(Saved data entries)
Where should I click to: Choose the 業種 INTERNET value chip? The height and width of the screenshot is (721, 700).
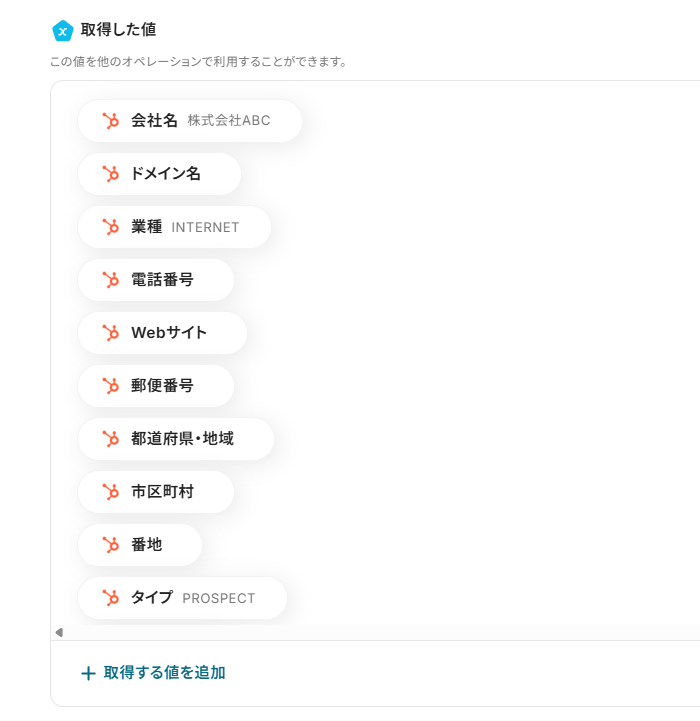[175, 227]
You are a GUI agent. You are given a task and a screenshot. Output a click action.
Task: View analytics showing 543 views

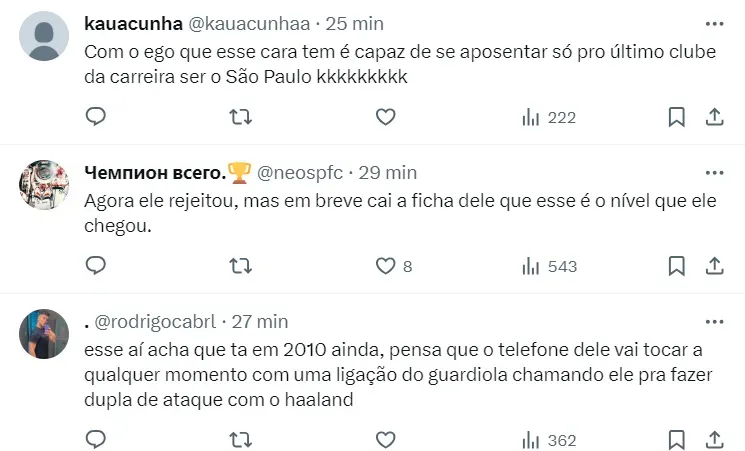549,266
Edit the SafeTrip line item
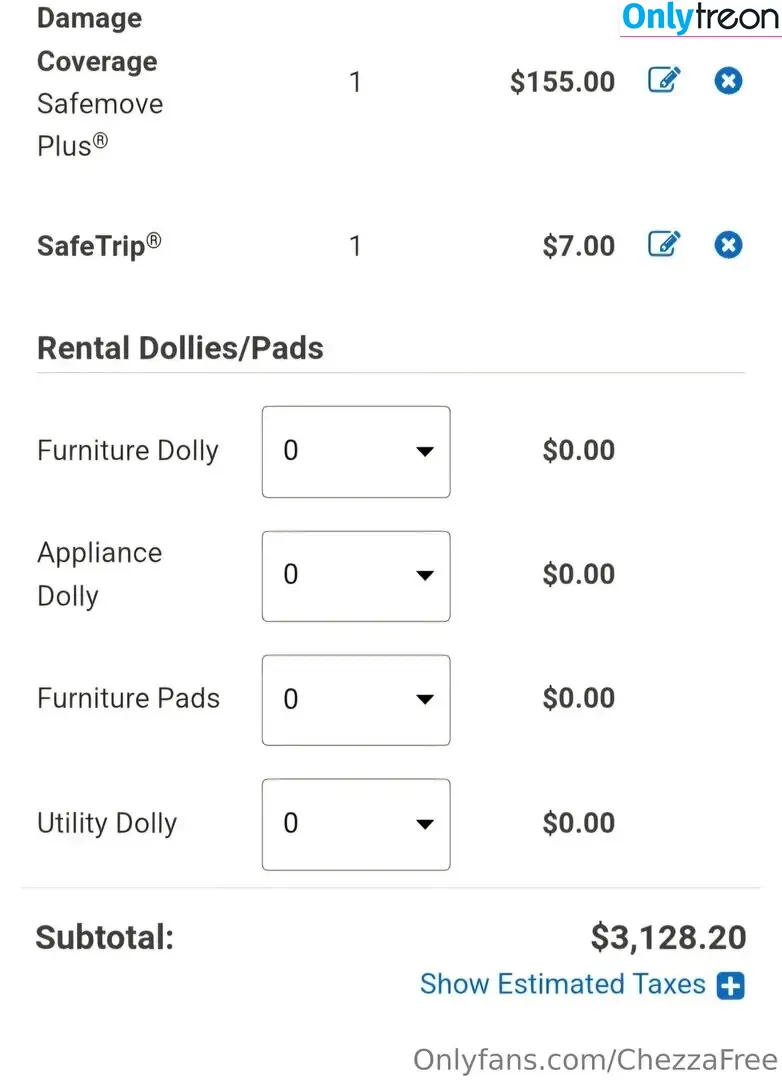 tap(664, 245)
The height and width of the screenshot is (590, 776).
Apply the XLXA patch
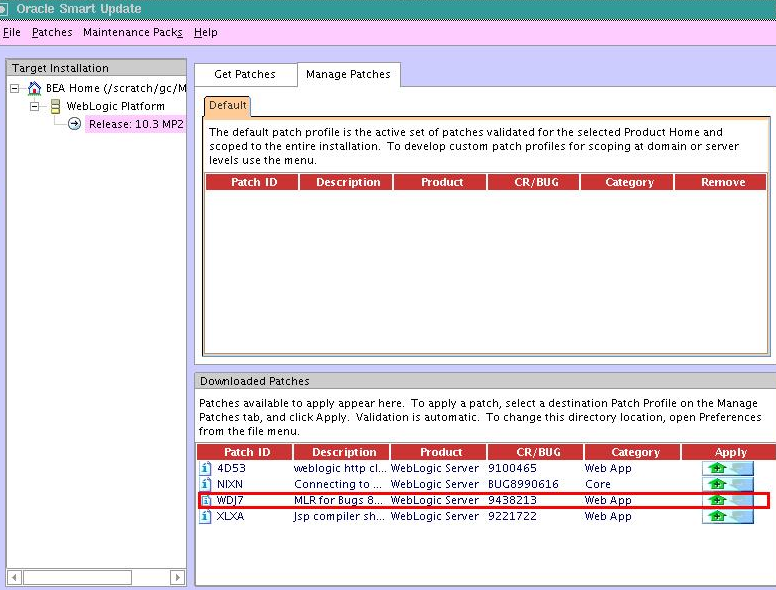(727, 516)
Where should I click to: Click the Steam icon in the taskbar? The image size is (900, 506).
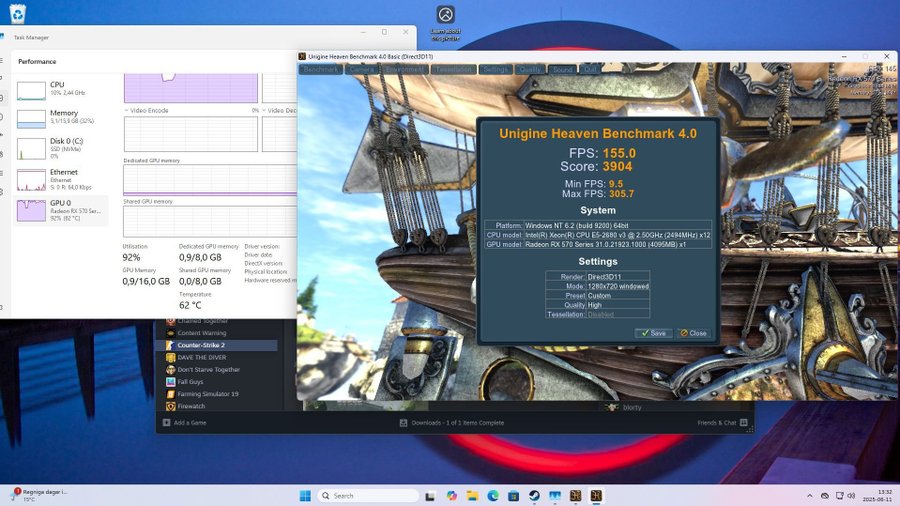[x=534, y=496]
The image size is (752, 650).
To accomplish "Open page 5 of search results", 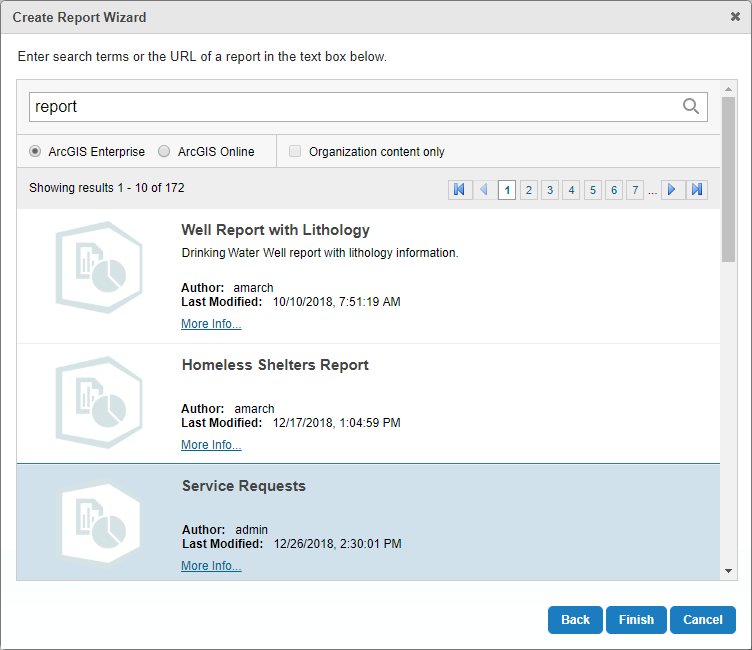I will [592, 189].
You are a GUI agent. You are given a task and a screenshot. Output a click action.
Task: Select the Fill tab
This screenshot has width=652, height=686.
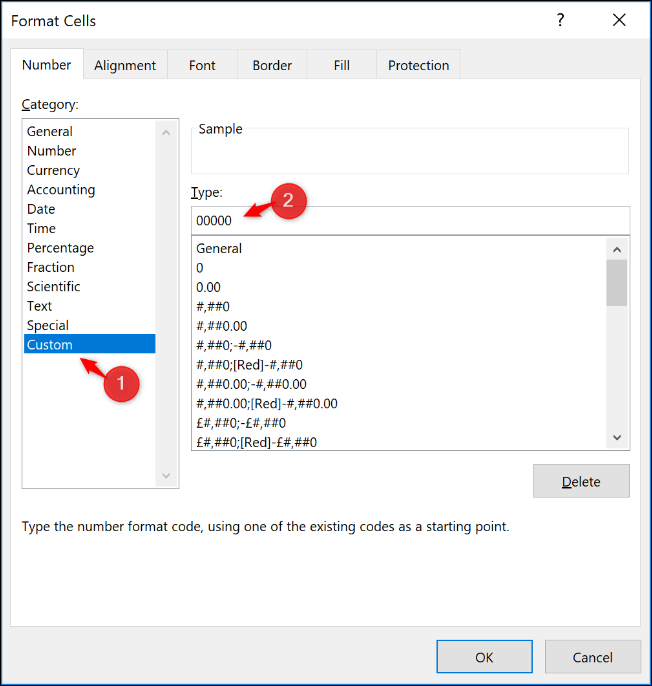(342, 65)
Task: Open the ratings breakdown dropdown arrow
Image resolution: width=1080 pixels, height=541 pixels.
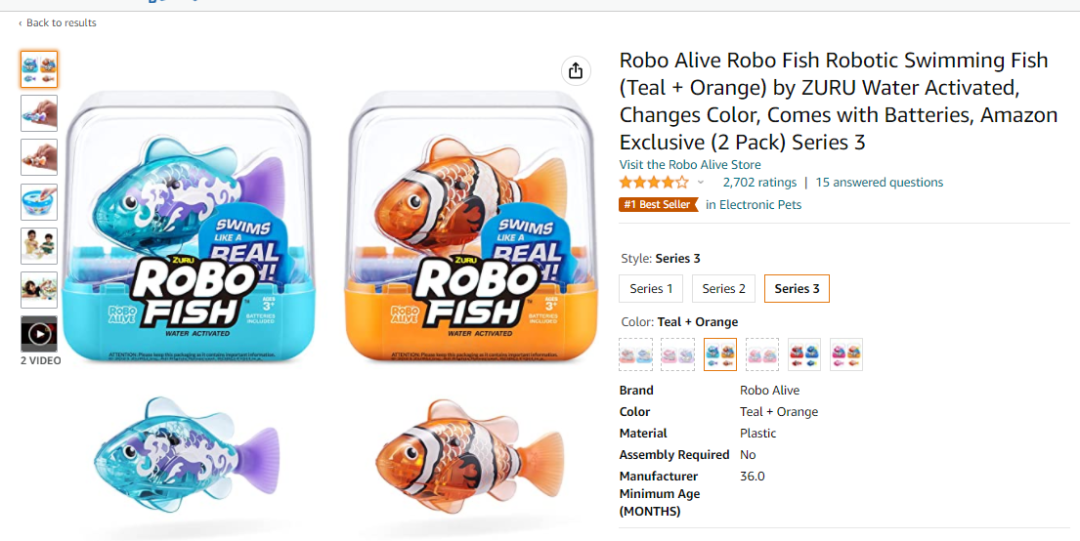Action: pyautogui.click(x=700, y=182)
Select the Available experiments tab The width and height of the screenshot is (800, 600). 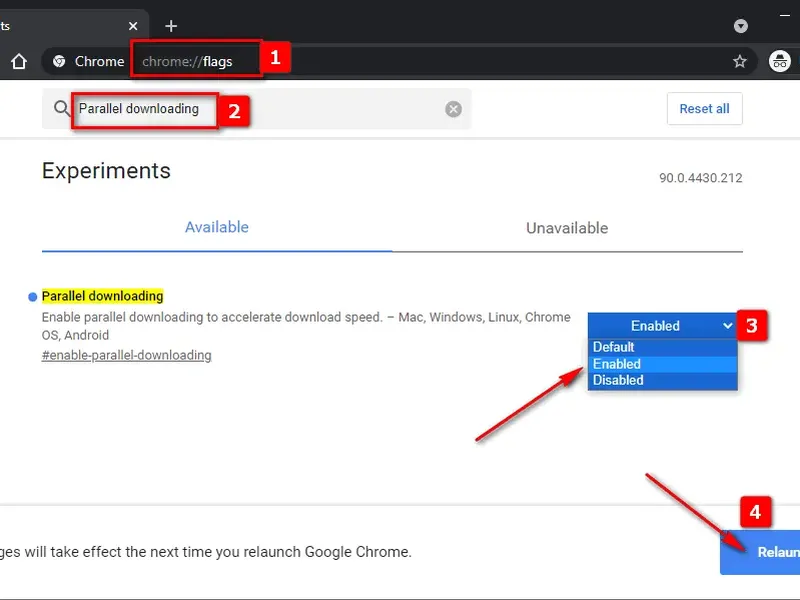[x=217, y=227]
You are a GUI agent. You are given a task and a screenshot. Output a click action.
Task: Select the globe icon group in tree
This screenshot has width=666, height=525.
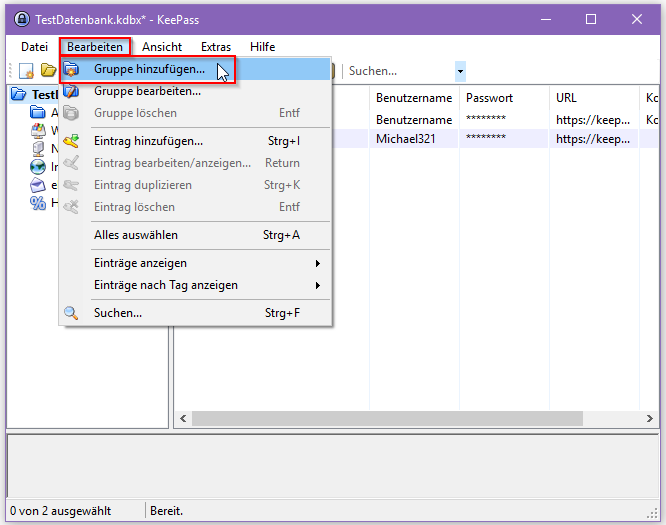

EXERCISE DETAILS: Provide the lines again, unchanged, from where the data above begins through the line containing "The image size is (752, 650).", both ends included, omitting pictures and adding nothing.

REPLY TO THE TASK:
Where should I click to: Choose the 業種 INTERNET value chip? The height and width of the screenshot is (721, 700).
[175, 227]
You are a GUI agent. You are given a task and a screenshot. Output a click action.
Task: View analytics showing 543 views

549,266
Edit the SafeTrip line item
 tap(664, 245)
The height and width of the screenshot is (590, 776).
Apply the XLXA patch
(727, 516)
Where should I click to: Click the Steam icon in the taskbar? The image size is (900, 506).
[x=534, y=496]
The image size is (752, 650).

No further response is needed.